The $1.23 increase will entirely pay for the remaining construction, estimated to cost less than $11.5 million. Willis said despite rises in the cost of materials, bids for similar projects handled by Allgeier, Martin have remained within projections. Construction would be completed by Jan. 1, 2014.

If voters do not approve the bonds, Rauch said the city can still pursue construction by borrowing the money from the Public Utility Alliance. However, interest through the alliance would cost around 5 percent. The $1.23 rate increase will no longer cover the cost, he added.

"Monett's approach is to always have the facilities in place for the community to grow into," Rauch said. "We don't wait till someone beats on the door to ask to come to town. Having the infrastructure in place when opportunity comes is one of Monett's hallmarks. We're just keeping up with tradition."

The last wastewater bond passed by a six-to-one margin. Willis observed wastewater projects are a harder sell, as most water customers appreciate the importance of having water when they want it.

Under the current hot conditions, Rauch estimated the city system was pumping 3.1 million or 3.2 million gallons a day. Historically the city's system has produced more than five million gallons in a single day, and the wastewater plant has the capacity to treat six million gallons a day.

Many steps have been taken by Monett's industries over the years to reduce the amount of water used. Rauch pointed out the city installed an irrigation system at the golf course that uses treated effluent from the wastewater plant. Drinking water is not being used to water grass, he said.

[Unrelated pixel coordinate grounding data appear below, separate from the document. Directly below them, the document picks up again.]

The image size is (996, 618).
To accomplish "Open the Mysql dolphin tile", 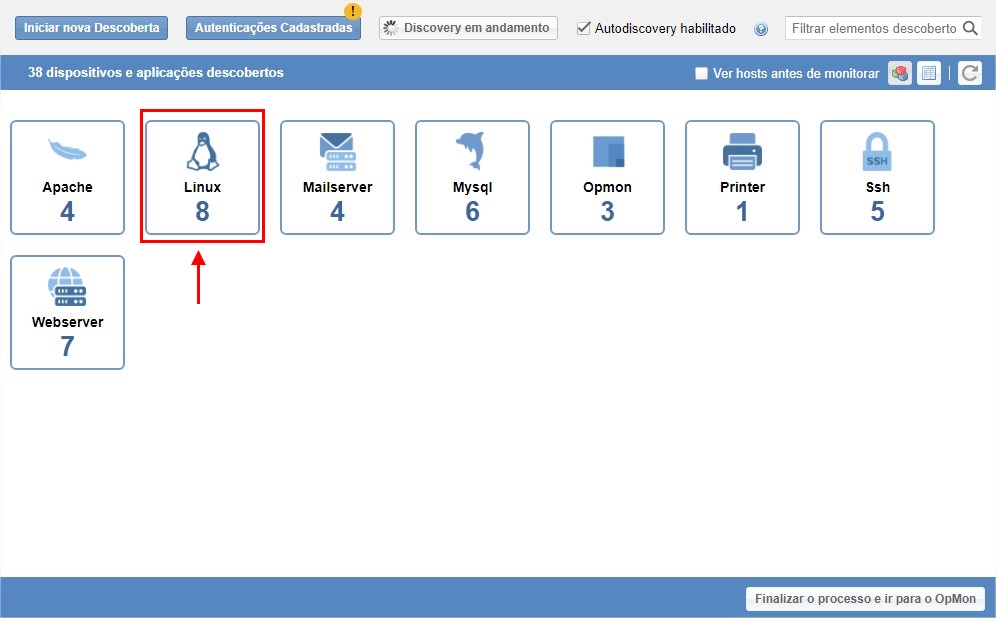I will [x=472, y=178].
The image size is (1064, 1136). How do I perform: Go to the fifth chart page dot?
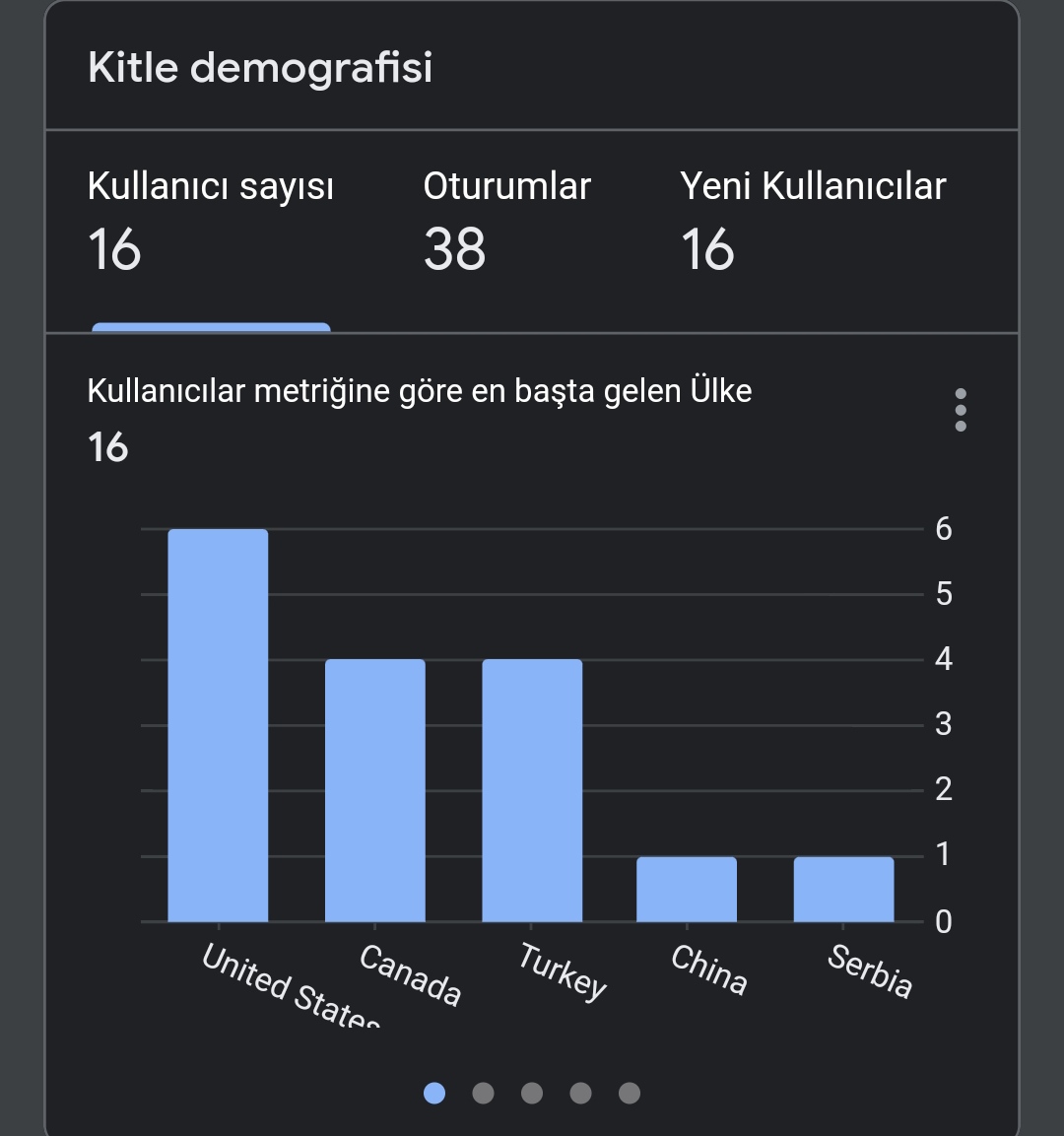coord(630,1093)
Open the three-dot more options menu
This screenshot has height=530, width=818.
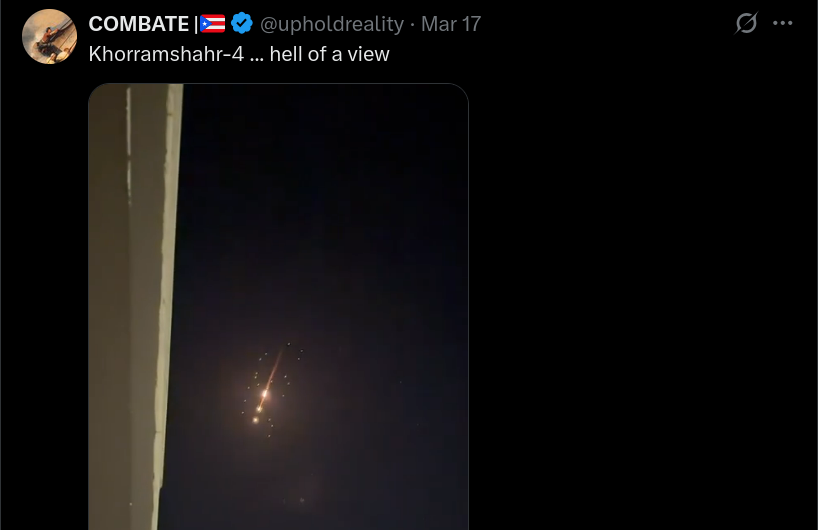click(x=783, y=23)
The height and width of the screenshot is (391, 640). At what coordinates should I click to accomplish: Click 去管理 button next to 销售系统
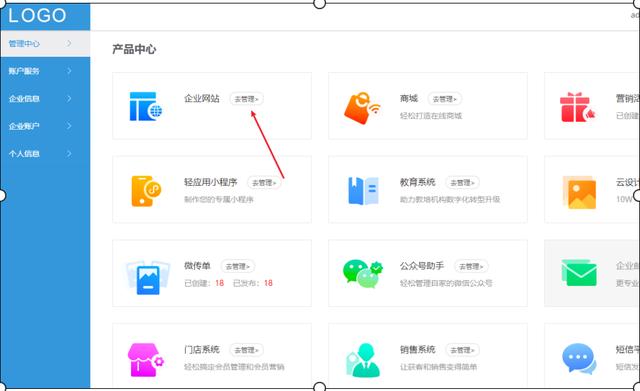click(x=462, y=350)
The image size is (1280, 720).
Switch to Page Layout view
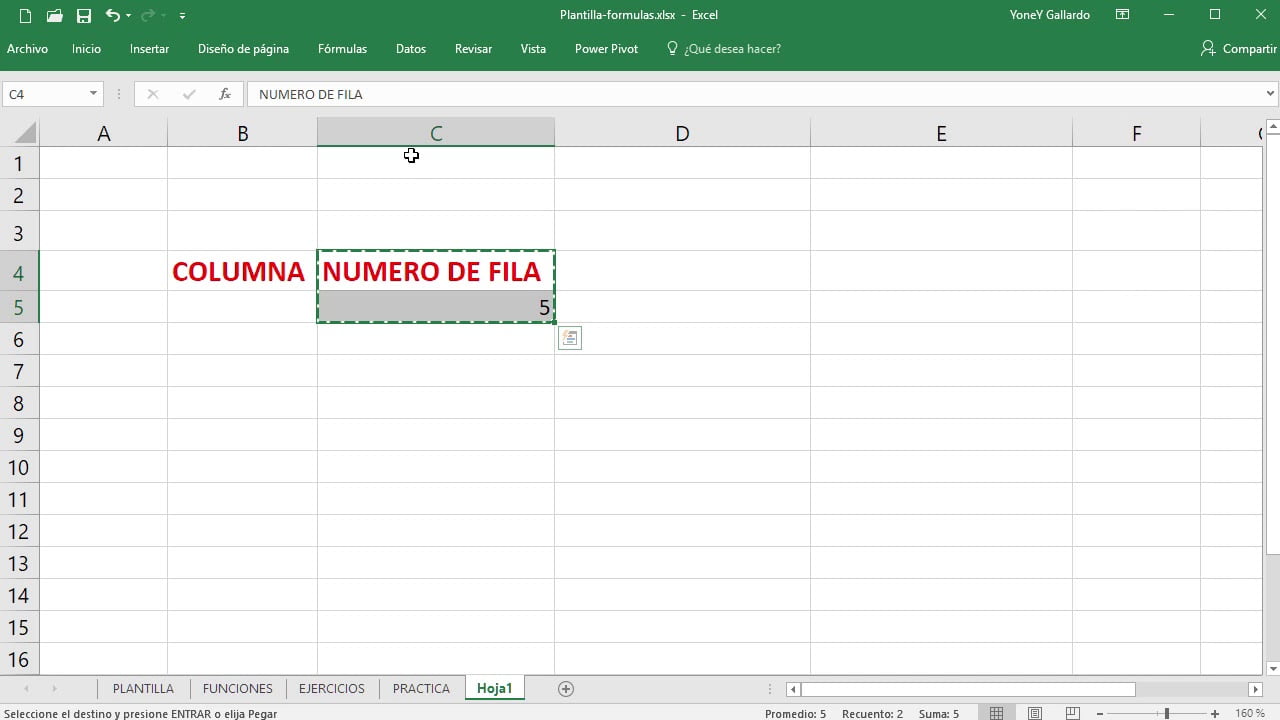coord(1035,714)
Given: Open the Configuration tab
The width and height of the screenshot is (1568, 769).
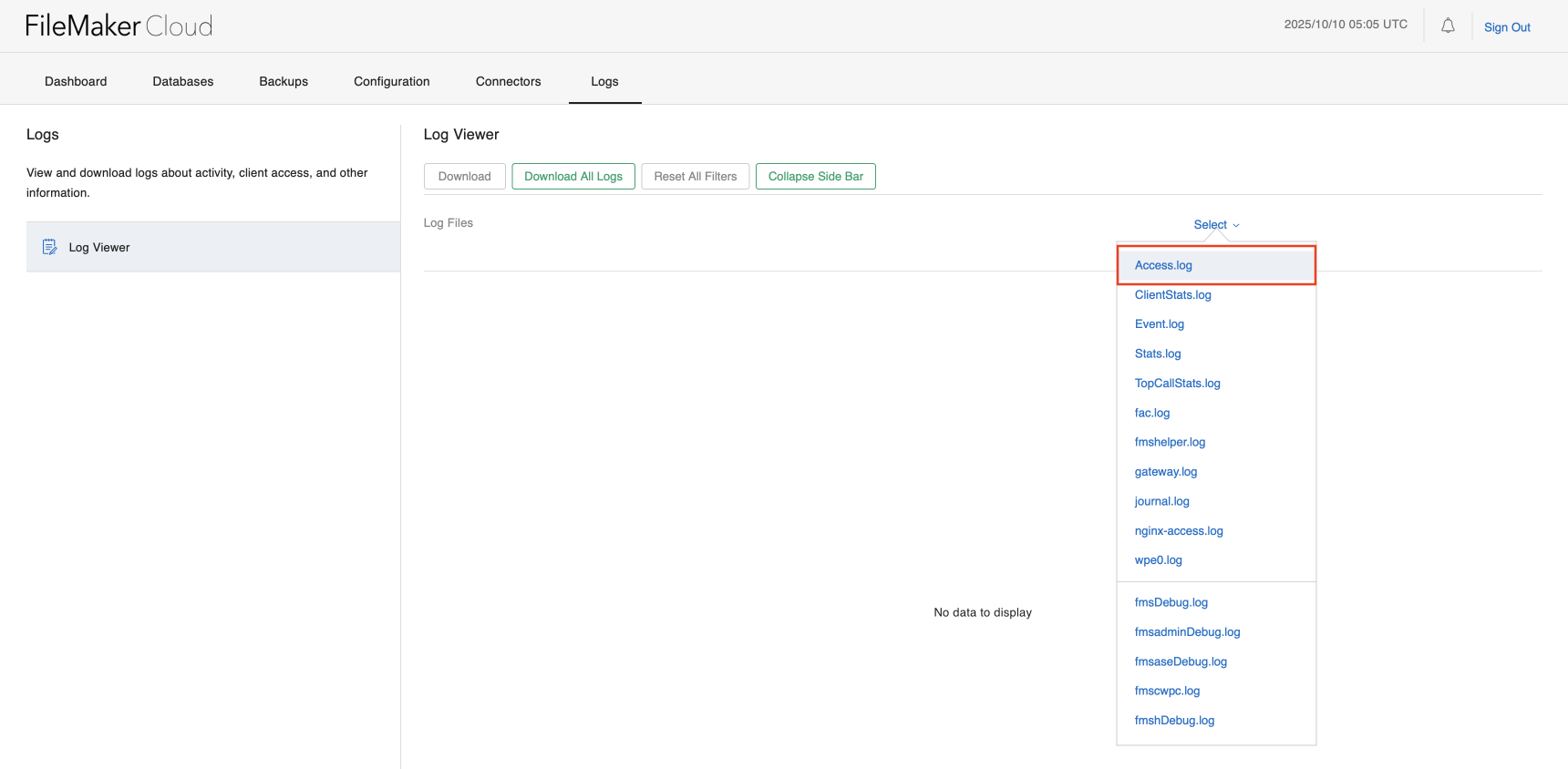Looking at the screenshot, I should tap(391, 81).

"The Monett City Council's community advisory group put water at the top of the city's priorities," Rauch said. "That's just what we're doing."

The water system upgrade already underway includes additional features. The northeast corner of the city has low water pressure and is being hooked into the high pressure line run out of the water tower by Lowe's.

If all of the money is not needed for the treatment plant, it may be set aside for other work. Rauch said $500,000 left over from the last wastewater plant improvement was set in a separate fund. The money was used last year to upgrade the lift station carrying sewage to the plant from the west end of town.

To qualify for SRF money, public hearings were held on engineering alternatives, the impact on user rates and the environmental impact. Willis discussed different ways to treat the water and how the city has already covered the cost of the project.

The environmental effect of dumping water too muddy to use would be reduced by adding the treatment plant. If the plant broke down, the pipeline could be turned off. The current chlorination approach would be used to treat the water supply.

Willis said the new plant would have no discharge capacity for waste. Some sludge from the plant's alum and blowdown would be left in the handling lagoon, which could be applied to area farm fields just like sludge from the wastewater plant.

"Day in and day out, the city's water supply is okay," Willis said. "If we have a power failure for two hours and the wells suck clay and we have to pump them to waste for a week, it could get scary."

"The city now has enough electricity and capacity at the wastewater plant. Our water is only marginally okay," Rauch added. "This will get us well down the road and ensure we get water to residents and industry. We will not have to ask for usage curtailment."